Dr. Dana L. Sinopoli, Psy.D.
Office: Medical Arts Building
1601 Walnut Street
Philadelphia, PA 19102
I am a licensed psychologist and have been in private practice since 2013. My training and clinical experience has ranged from university counseling to psychiatric inpatient and my work continues to be guided by the notion that we all have a story to tell and a right to be listened to in-depth. My work within community mental health centers, the Chicago Children's Advocacy Center, and psychiatric hospital systems has fostered my dedication to also hearing those who are most often marginalized, including those who struggle severely and chronically.
My involvement with psychoanalytic communities in Chicago, Connecticut, and Philadelphia continually informs my understanding that symptoms, in all their unwanted, disruptive, and painful forms, mean something important and are worth taking a closer look at. I am also in psychoanalytic training through the Institute for Relational Psychoanalysis of Philadelphia, furthering my commitment to recognizing how one's past and present relationships impact the way we experience and move through the world.
I have a particular interest in the roles that gender expectations and assumptions play in psychological wellness.
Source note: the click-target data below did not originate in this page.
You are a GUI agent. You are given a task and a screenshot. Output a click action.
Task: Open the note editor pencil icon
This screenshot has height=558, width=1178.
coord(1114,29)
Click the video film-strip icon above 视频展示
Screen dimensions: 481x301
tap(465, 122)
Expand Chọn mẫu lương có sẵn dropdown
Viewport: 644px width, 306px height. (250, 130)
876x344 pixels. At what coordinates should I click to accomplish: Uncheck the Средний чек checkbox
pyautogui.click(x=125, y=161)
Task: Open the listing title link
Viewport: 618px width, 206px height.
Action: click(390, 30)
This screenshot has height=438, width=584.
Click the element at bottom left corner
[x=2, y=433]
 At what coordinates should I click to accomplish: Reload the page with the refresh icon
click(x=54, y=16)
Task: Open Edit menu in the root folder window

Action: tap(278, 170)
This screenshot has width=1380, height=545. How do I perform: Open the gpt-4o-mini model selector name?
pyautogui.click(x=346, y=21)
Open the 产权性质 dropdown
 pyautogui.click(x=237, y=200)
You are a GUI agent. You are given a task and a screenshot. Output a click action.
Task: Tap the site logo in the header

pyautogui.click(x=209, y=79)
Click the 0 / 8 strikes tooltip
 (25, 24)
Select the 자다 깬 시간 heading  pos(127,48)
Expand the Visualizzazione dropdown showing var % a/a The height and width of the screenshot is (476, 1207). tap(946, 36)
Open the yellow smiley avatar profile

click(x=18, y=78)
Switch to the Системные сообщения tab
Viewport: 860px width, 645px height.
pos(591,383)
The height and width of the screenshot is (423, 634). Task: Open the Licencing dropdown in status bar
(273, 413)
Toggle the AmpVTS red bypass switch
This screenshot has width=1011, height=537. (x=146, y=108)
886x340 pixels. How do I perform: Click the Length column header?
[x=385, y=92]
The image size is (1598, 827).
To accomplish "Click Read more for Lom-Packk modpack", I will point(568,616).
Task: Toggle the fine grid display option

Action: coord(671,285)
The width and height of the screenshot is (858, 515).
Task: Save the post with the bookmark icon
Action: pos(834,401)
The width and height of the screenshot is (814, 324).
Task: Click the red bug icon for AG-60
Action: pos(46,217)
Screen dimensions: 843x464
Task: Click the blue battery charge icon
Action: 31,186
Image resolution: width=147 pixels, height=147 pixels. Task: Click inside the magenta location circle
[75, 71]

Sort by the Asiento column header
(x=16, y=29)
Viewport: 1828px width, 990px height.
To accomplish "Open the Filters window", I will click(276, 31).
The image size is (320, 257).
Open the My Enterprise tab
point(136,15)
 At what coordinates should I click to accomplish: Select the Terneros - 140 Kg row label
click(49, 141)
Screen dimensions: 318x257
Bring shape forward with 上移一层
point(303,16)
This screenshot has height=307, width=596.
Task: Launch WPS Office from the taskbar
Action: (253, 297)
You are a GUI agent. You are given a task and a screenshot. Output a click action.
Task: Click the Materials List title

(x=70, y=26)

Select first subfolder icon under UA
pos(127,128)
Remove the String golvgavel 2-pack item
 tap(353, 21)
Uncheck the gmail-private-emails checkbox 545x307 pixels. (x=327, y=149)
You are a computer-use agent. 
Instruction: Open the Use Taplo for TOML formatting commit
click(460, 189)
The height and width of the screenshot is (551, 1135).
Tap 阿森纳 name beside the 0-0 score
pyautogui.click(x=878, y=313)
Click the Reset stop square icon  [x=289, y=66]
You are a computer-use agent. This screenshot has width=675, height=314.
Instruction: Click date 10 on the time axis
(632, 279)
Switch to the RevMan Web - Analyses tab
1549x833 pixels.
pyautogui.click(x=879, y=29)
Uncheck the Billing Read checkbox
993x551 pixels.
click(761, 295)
I have come to find that an exploration of gender and cultural identity can be quite fruitful, particularly with regard to trauma and boundary violations; conflicted feelings about relationships or parenthood; and anxiety about "making it" or "having it all."
In addition to therapy, I have taught "Diagnosis and Treatment of Complex Trauma" at the graduate school level and have provided numerous trainings to detectives, attorneys, firefighters, and first responders about trauma informed forensic interviewing and secondary traumatization. I have also served as an expert witness, entrusted with educating the jury on delayed reporting and traumatic memory.
I approach therapy from a relational perspective, which means that our work is about facilitating greater self-awareness through mutual curiosity and collaborative attunement. Figuring out what "the good life" looks like is a unique and individual process and therapy is an opportunity to sort through what is and is not working. I hold a great deal of respect for the decision that two minds can sometimes be better than one.